The U.K. Home Secretary brought orders before parliament that would make membership of two right-wing extremist groups illegal in the U.K.

The orders would add Sonnenkrieg Division (SKD) to the Proscribed Terror List and recognize System Resistance Network as an alias of the anti-Semitic, racist and homophobic group National Action, which was added to the list in December 2016. 

Under the Terrorism Act 2000, the Home Secretary can add an organization to the proscribed list. Anyone found to be a member or offering support to a proscribed group faces up to 10 years in prison. There are 75 international terrorist organizations proscribed under the law, according to records maintained by the U.K. government.

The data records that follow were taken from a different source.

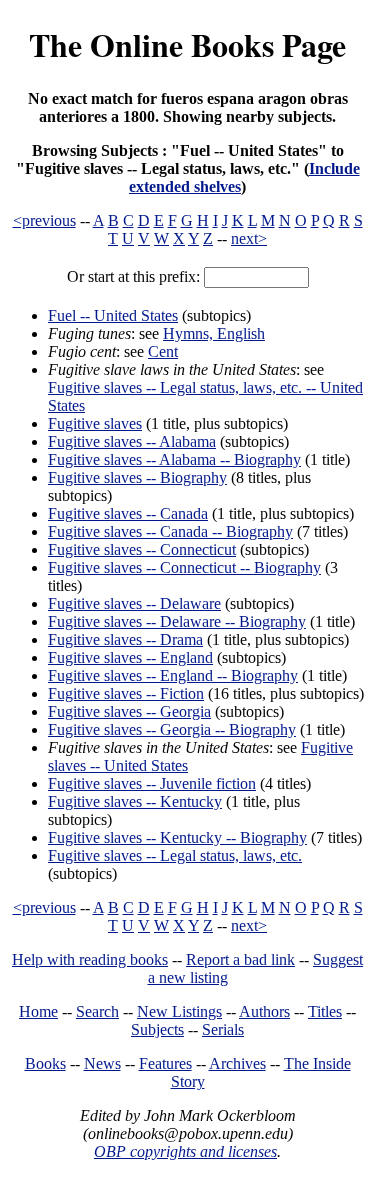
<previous (44, 220)
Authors (264, 1011)
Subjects (157, 1029)
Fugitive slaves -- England (130, 657)
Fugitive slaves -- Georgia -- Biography (172, 729)
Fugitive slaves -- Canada (128, 513)
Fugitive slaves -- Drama (125, 639)
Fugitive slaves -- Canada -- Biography (170, 531)
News (102, 1063)
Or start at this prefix (131, 276)
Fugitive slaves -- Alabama (132, 441)
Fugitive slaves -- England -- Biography (173, 675)
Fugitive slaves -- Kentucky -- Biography (177, 837)
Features (165, 1063)
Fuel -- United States (113, 315)
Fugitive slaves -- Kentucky (135, 801)
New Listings (179, 1011)
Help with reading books (90, 959)
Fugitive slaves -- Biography (137, 477)
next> (249, 238)
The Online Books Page (187, 44)
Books (45, 1063)
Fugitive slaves (95, 423)
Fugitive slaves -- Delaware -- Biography (177, 621)
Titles (325, 1011)
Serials (223, 1029)
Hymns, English (214, 333)
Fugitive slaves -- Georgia (129, 711)
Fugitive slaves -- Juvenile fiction (152, 783)
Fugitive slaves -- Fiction (126, 693)
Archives (237, 1063)
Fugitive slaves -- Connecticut (142, 549)
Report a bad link (240, 959)
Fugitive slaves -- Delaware (134, 603)
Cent (163, 351)
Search (97, 1011)
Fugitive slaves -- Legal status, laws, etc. (175, 855)
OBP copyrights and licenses (185, 1151)
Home (38, 1011)
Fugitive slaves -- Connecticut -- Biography (184, 567)
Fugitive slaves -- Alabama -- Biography (174, 459)
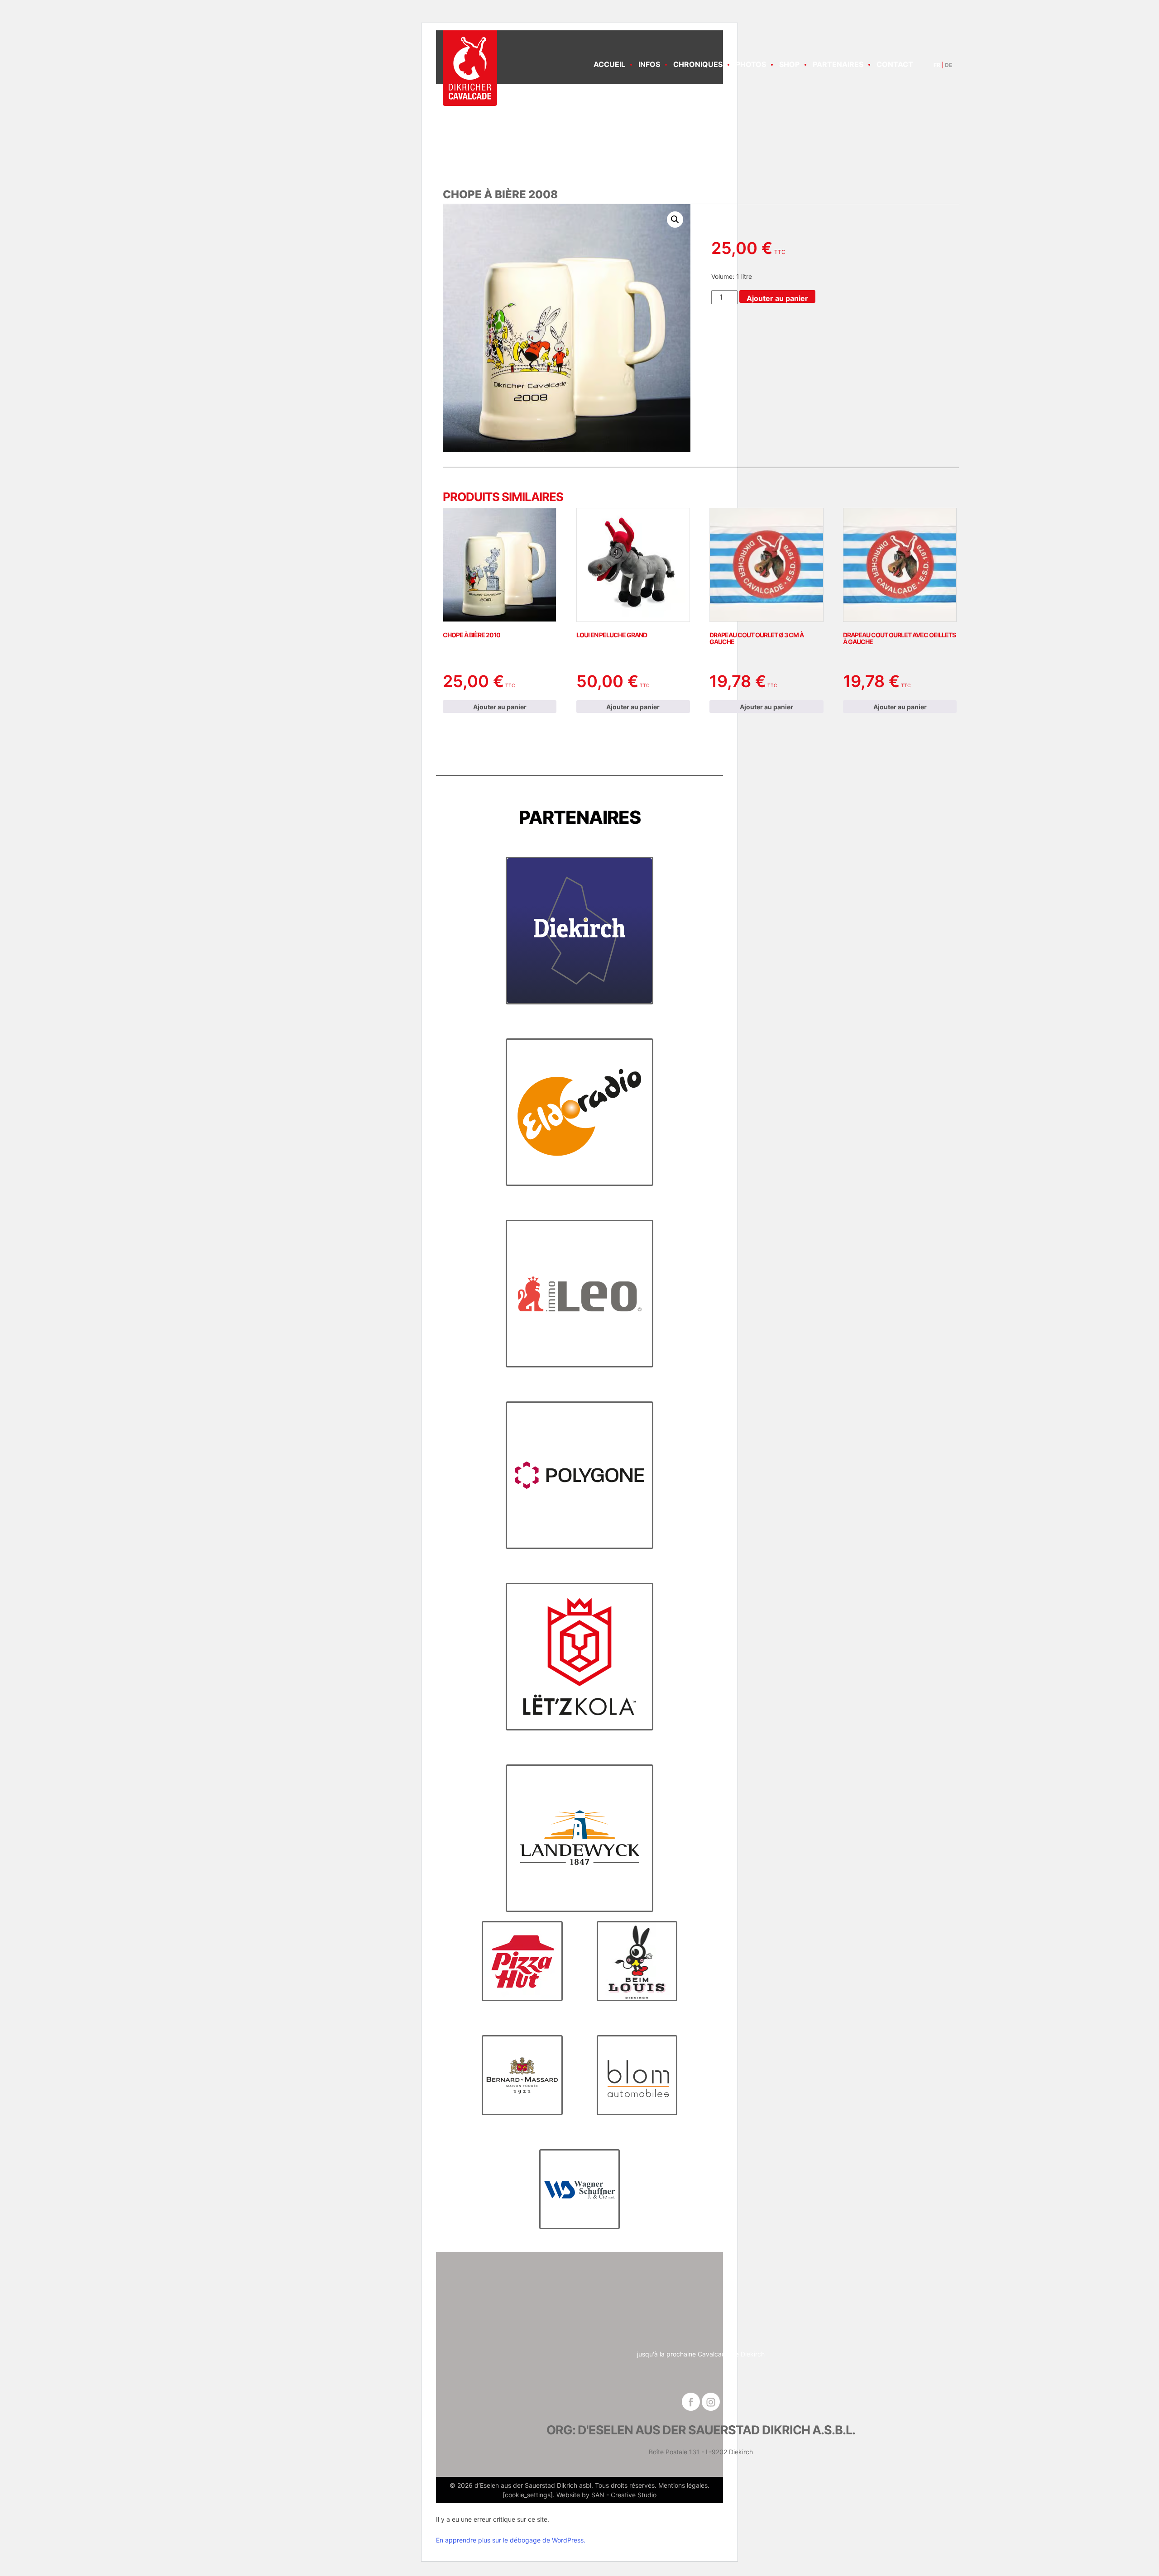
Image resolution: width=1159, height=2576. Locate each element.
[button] (675, 219)
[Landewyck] (579, 1837)
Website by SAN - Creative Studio (606, 2495)
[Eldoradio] (579, 1111)
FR (937, 65)
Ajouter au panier (777, 298)
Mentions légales (683, 2485)
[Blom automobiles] (637, 2074)
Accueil (609, 64)
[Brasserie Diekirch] (579, 930)
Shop (789, 64)
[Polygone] (579, 1474)
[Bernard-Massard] (522, 2074)
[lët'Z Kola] (579, 1656)
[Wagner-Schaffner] (580, 2189)
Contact (894, 64)
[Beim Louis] (637, 1960)
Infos (649, 64)
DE (948, 65)
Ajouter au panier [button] (500, 707)
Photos (751, 64)
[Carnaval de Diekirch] (470, 68)
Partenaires (838, 64)
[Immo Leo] (579, 1293)
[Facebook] (691, 2402)
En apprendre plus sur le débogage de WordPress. (510, 2540)
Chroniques (698, 64)
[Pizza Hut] (522, 1960)
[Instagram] (711, 2402)
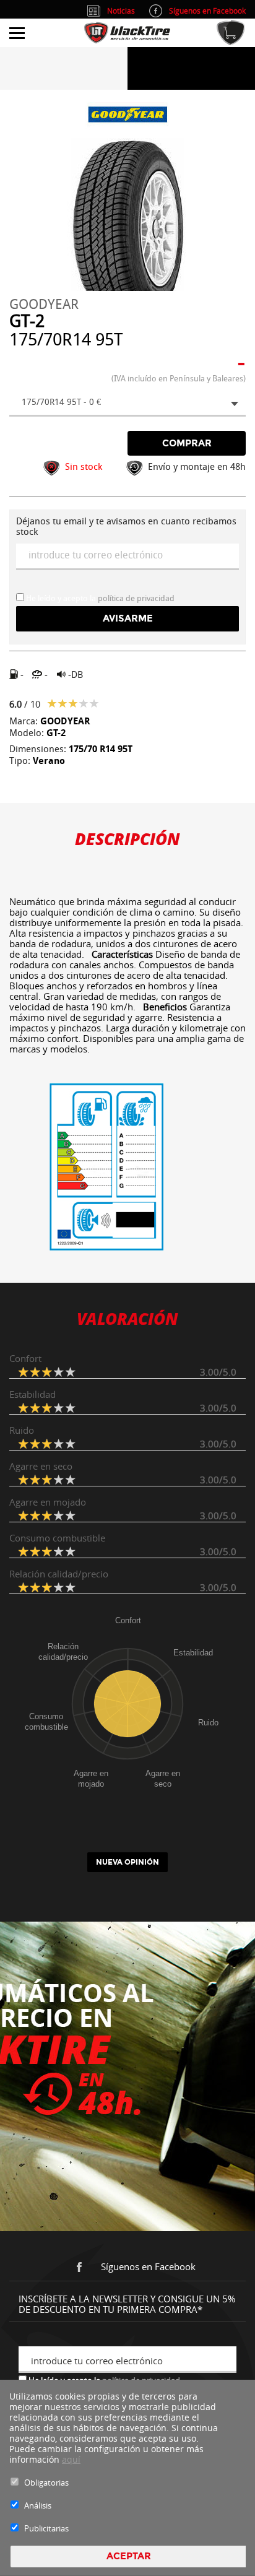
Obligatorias (46, 2482)
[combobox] (127, 403)
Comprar (187, 443)
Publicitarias (46, 2528)
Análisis (37, 2505)
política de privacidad (136, 598)
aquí (71, 2459)
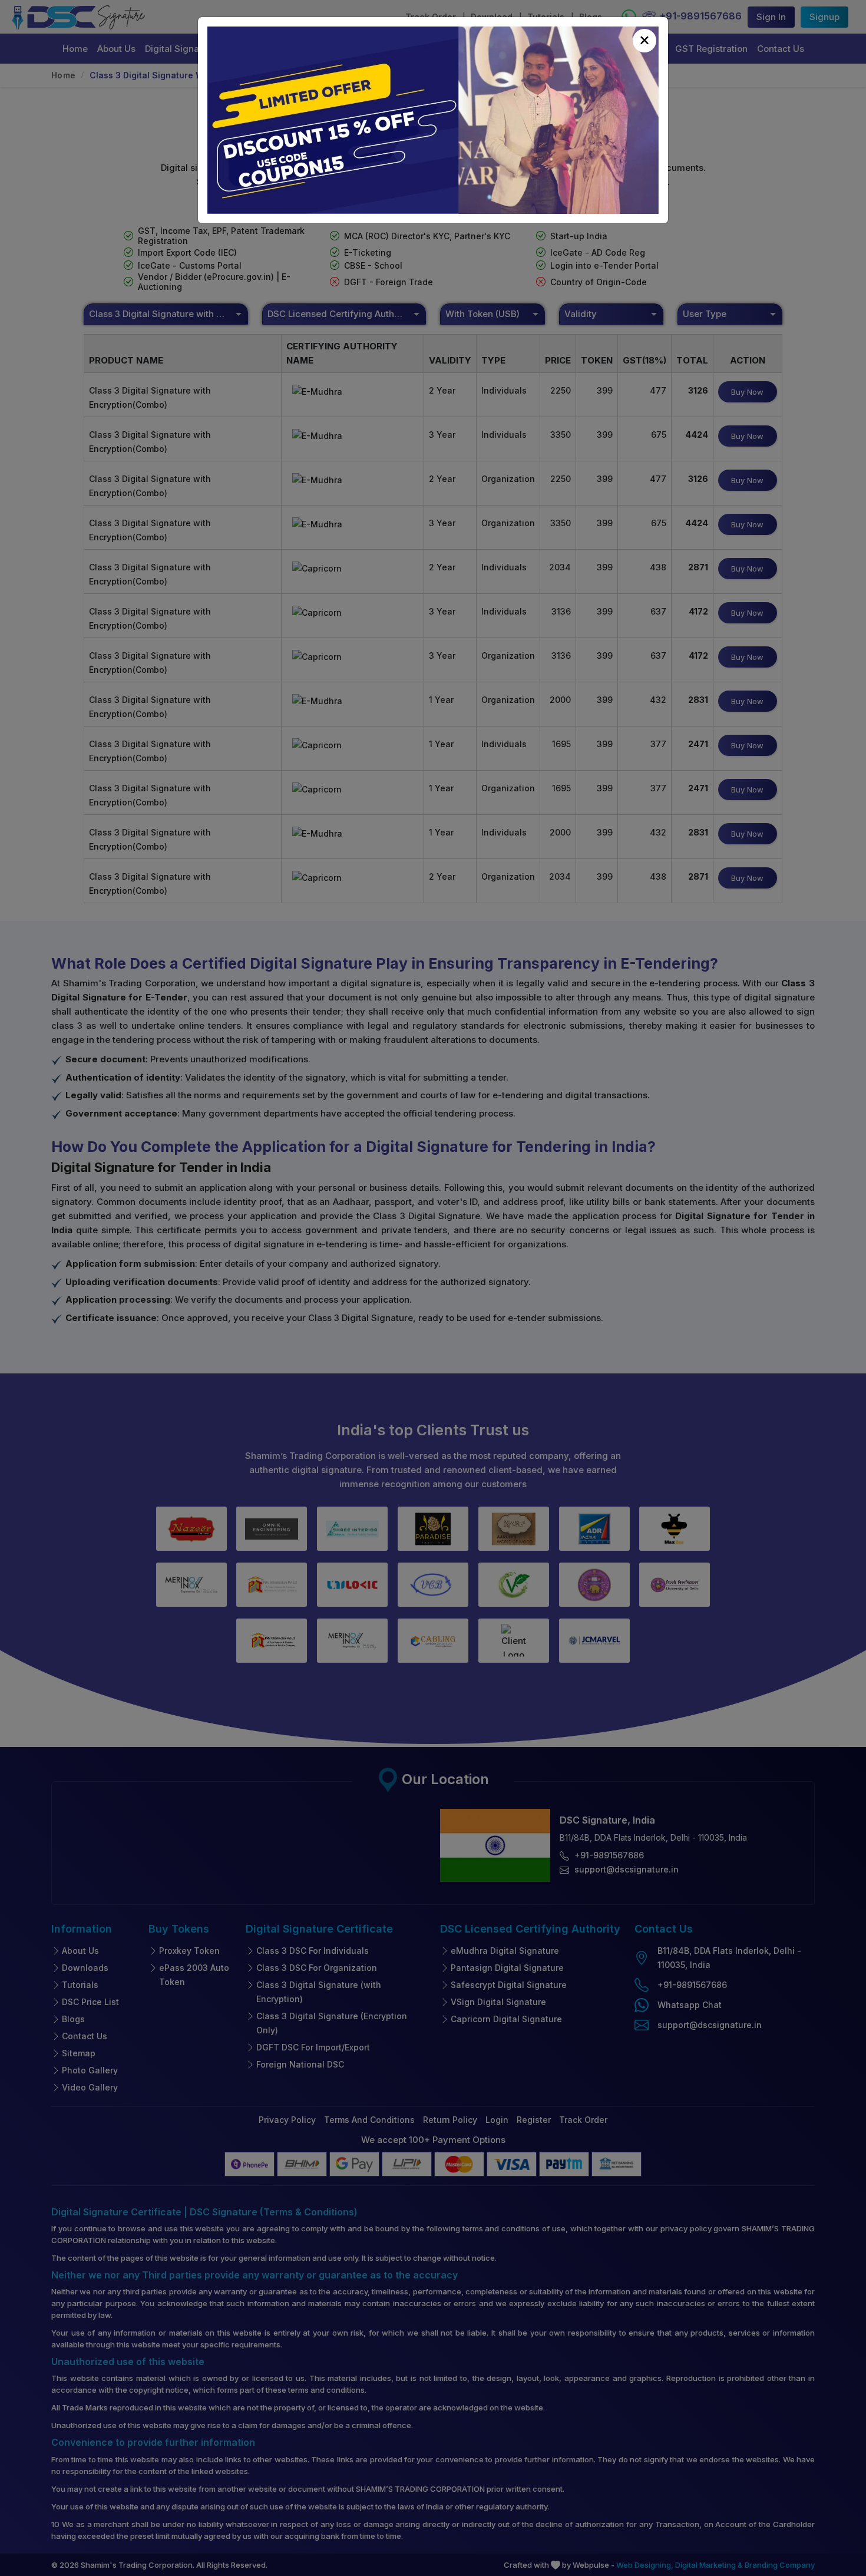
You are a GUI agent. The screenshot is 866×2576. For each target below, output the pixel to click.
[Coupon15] (433, 120)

The decision to add SKD and System Resistance Network followed a meeting of the Proscription Review Group, which brings together police and other partners to assess the risk posed by groups considered for listing, the government said. Police said last year that the far-right is the fastest growing terrorist threat in the U.K. It also follows a shooting rampage last week by a right-wing extremist in Germany that killed nine people and injured six others.

“Recent attacks here and in Germany have highlighted the threat we continue to face from violent extremism,” said Home Secretary Priti Patel in a statement.

SKD is connected to the U.S. neo-Nazi group Atomwaffen Division, which was formed in 2015 and gained prominence in recent years following a “Unite the Right” rally in 2017 in Charlottesville, Va. Two teenage men who were members of SKD were sentenced in June 2019 to prison for posting propaganda encouraging terrorist attacks, including an attack on Prince Harry calling him a “race traitor” for marrying American actor Meghan Markle, a woman of mixed race. 

The System Resistance Network preaches zero tolerance to non-whites, Jews and Muslims and says homosexuality is a disease, according to a BBC Wales report. An undercover reporter from the network created a fake online profile, communicating with the group for months and gained their trust to act on its behalf by putting up posters at night, the report said. 

The group is believed to have been inspired by National Action, which promotes an ideology that Britain will inevitably see a violent race war and seeks to divide society by endorsing violence against ethnic minorities and perceived race traitors, according to the U.K. government. Other aliases for National Action include NS131 (National Socialist Anti-Capitalist Action) and Scottish Dawn, the U.K. government said in September 2017.